## DATASET CONTENT
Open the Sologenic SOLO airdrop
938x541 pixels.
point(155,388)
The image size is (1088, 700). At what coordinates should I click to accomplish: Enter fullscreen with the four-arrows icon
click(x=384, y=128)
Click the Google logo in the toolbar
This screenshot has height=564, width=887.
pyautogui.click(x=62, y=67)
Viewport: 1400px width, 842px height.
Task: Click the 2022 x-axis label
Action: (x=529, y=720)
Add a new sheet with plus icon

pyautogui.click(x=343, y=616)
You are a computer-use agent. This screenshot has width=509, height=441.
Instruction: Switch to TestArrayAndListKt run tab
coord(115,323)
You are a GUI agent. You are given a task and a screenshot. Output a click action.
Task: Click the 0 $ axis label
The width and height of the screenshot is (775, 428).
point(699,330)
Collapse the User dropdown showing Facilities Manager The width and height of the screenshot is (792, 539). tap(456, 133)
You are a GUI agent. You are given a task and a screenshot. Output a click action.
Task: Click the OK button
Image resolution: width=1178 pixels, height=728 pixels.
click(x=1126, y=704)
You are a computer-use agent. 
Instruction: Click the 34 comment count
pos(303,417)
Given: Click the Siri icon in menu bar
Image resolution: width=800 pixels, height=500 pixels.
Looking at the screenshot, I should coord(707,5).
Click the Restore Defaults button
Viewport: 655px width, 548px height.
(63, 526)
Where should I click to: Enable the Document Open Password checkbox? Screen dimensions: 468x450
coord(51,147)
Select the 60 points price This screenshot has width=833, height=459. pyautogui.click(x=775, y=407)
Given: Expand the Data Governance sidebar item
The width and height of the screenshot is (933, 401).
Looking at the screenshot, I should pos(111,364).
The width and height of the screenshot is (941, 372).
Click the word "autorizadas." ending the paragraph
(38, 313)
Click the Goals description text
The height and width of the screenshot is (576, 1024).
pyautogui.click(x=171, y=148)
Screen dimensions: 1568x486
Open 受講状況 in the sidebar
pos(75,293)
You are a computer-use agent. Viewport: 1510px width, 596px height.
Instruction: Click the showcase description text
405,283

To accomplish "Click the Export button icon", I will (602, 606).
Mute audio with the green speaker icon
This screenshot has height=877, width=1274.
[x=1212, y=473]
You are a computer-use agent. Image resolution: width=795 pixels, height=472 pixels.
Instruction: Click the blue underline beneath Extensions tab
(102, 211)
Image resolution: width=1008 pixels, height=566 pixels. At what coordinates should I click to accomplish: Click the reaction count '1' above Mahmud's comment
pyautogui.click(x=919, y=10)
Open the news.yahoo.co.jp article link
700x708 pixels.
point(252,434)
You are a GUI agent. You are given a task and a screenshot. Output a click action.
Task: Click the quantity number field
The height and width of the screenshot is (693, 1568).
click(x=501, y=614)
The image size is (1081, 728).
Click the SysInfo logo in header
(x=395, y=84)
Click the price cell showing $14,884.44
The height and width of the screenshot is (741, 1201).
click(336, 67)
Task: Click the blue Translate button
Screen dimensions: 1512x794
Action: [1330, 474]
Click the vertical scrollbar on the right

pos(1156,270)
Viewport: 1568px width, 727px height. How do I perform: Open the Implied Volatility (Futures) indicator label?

## PROBLEM DETAILS
Copy out each line of the data where the string "showing" appears.

## ANSWER TO THIS EXERCISE
Collapse the User dropdown showing Facilities Manager The width and height of the screenshot is (792, 539). tap(456, 133)
Click the price cell showing $14,884.44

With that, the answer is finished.